Nobody put this on your job description, nobody mentioned it in the interview, nobody handed you the corner office and said, by the way, you will also be fielding calls from the security company at 7am on a Tuesday. And yet. Here we are.
South Africa’s most capable leaders are spending an inordinate amount of their week on tasks that have absolutely nothing to do with the reason they were hired or here. Between troubleshooting boardroom technology, chasing lease escalations, negotiating with the cleaning contractor, their days and weeks are stretched by conversations that should not be happening at any level of seniority.
There is a name for this particular invisible tax, it’s called ‘shadow tax’, and it’s the accumulated weight of keeping a building operational while simultaneously trying to run a business and keep that profitable. Research puts the average shadow tax at roughly 15 hours a month, per senior leader – Equivalent to nearly two full working days, every month. Gone, not to strategy, not to their teams, and certainly not to the company’s bottom line. For context, it’s almost exactly the same number of hours most executives say they need for strategic thinking, for developing their people, for the kind of deep work that actually justifies the salary.
Enter the unbossers
2026 has arrived with a trend that, frankly, should have turned up sooner, Conscious Unbossing. A concept that’s a growing movement among younger professionals, Gen Z in particular, to quietly exit the traditional management track. This isn’t burn out or lack of ambition, it’s the observation that managing people is a skill, managing a building is a completely different one. Being asked to do both, simultaneously, while delivering results, staying on strategy and keeping some version of a personal life intact, is not leadership, it’s impossible. And to be blunt, a job, nobody wants.
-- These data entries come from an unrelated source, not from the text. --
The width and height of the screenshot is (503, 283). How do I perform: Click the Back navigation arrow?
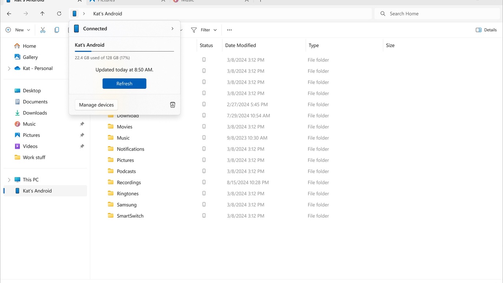9,13
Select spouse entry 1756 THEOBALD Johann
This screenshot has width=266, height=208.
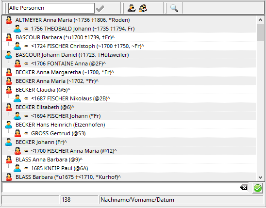tap(83, 29)
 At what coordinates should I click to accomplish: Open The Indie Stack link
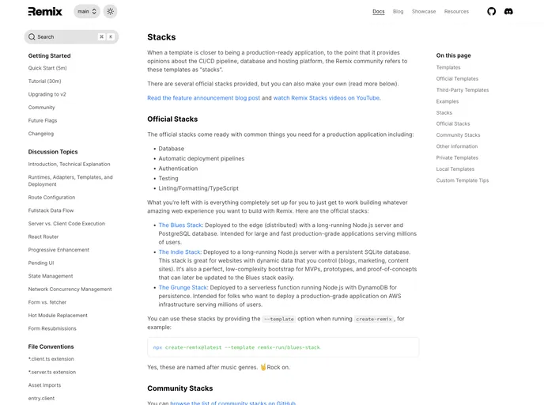[179, 252]
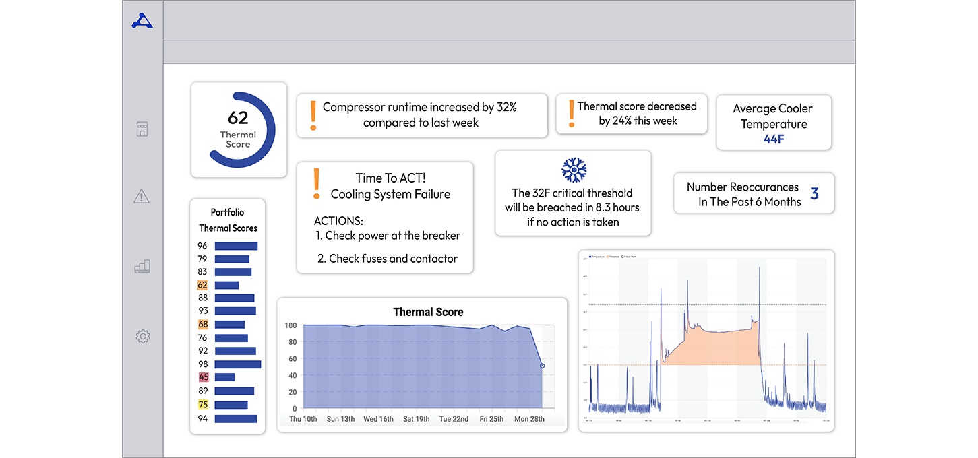The height and width of the screenshot is (458, 978).
Task: Open the Number Reoccurances card
Action: (754, 194)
Gen Z has noticed, hence them opting for what is being called the elite individual contributor path, roles where the work is the point, not the infrastructure around it. And organisations paying attention to this are finding that their best people stay longer, think better and, rather usefully, produce more. The status signal has shifted too, the corner office that used to mean something, in 2026, is being measured against the power of not needing to think about the office at all.
You cannot boss yourself if you are busy bossing the building
The whole promise of Conscious Unbossing, the autonomy, the focus, the shift from manager to coach starts to falter the moment the person at the helm is losing two days a month to facilities admin. You can’t hand your team real independence while trying to field Wi-Fi complaints and refereeing the AC.
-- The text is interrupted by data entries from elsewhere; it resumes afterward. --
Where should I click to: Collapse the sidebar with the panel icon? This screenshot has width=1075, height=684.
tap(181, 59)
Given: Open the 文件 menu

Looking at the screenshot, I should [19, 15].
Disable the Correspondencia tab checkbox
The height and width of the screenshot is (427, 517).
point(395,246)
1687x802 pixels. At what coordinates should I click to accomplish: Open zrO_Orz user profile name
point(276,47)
The executives who have worked this out are making a deliberate call by moving into private offices within fully serviced spaces where someone else holds the entire operational brief. The Wi‑Fi. The cleaning. The access control. The security. The event logistics. All of it handled, so the person who is supposed to be leading can get on with the actual job. The effects are immediate and surprisingly tangible, meetings become sharper, decisions move faster and teams notice when their leader shows up to coach rather than to administrate.
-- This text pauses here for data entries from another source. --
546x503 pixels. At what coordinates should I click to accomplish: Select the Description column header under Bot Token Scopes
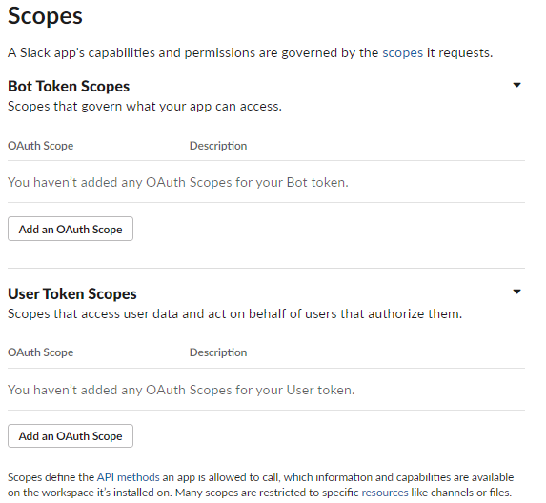coord(218,146)
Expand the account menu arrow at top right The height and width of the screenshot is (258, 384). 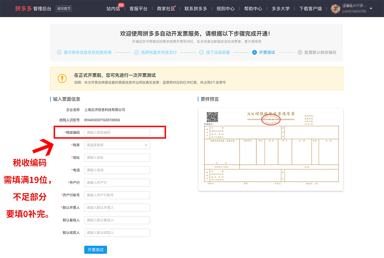[371, 8]
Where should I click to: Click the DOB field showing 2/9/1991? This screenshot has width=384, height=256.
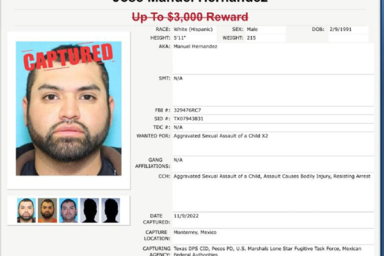(x=348, y=29)
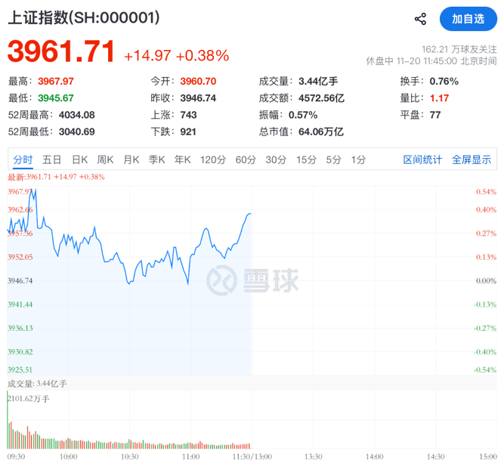
Task: Switch to 60分 interval chart
Action: click(246, 159)
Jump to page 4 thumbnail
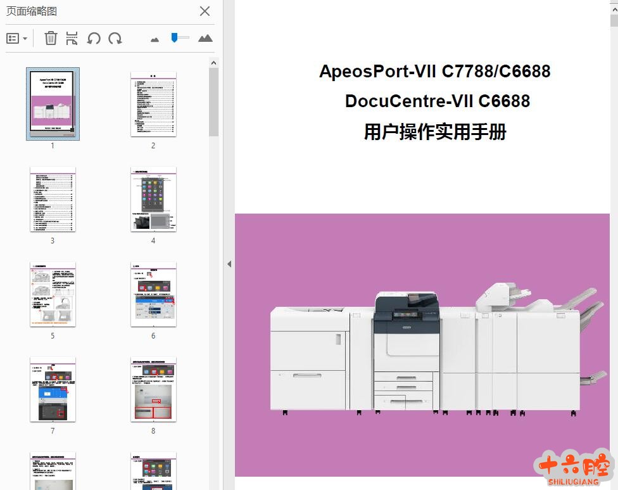 tap(153, 199)
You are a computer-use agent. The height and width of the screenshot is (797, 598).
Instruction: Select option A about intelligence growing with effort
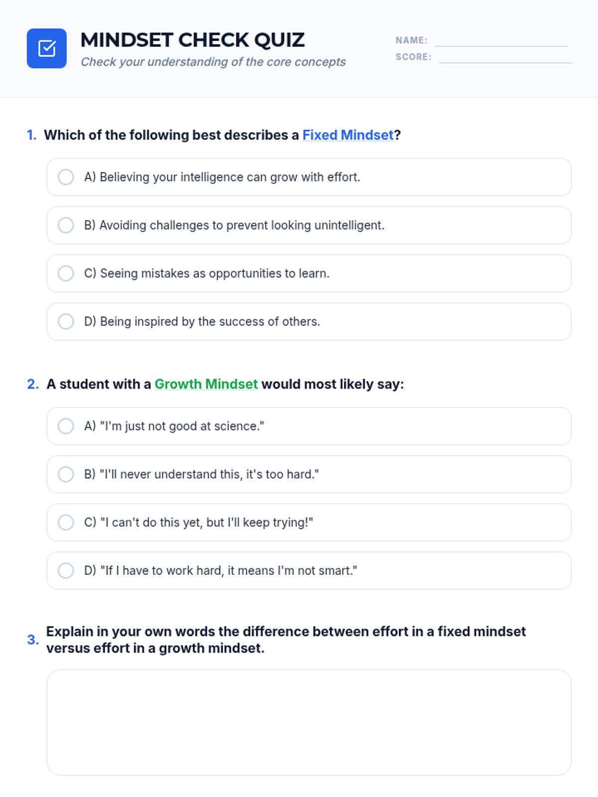coord(66,177)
The private office is having a moment. And it is long overdue.
Not because private offices disappeared. They did not. But the reason people want one has changed considerably, and the change is worth paying attention to.
The original argument was hierarchical. Bigger room, more important person. Status measured in square metres, natural light and whether the chair came with armrests. It was territorial. It was, let us be candid, not particularly inspired.
The 2026 argument runs in a different direction entirely. A fully serviced private office is not a trophy. It is a decision. Someone else holds the lease. Someone else manages the Wi‑Fi, the cleaning, the access control and the dozen operational threads that have, until now, been quietly eating into a leader’s week. The person in the office just leads. That is the whole deal.
This is Conscious Unbossing made physical. Not a management philosophy written on a slide deck. An actual room, with actual infrastructure, handled by people who are paid to care about it so that you do not have to.
The cognitive impact is harder to quantify but easy to recognise once you have experienced it. The background noise of keeping a building operational takes up mental space, even when you are not actively dealing with it. Remove it and something clears. Thinking becomes sharper. Decisions arrive more cleanly. Teams get the version of their leader the job spec promised.
The new status symbol is not the corner office. It is the office you do not have to manage.
For the bosses reading this…
Shadow tax is a structural problem, and structural problems have structural solutions. The most focused, most genuinely influential leaders in South Africa right now are the ones who have worked out what is beneath their pay grade and handed it over without guilt. They’ve fired the building chores to run their company vision.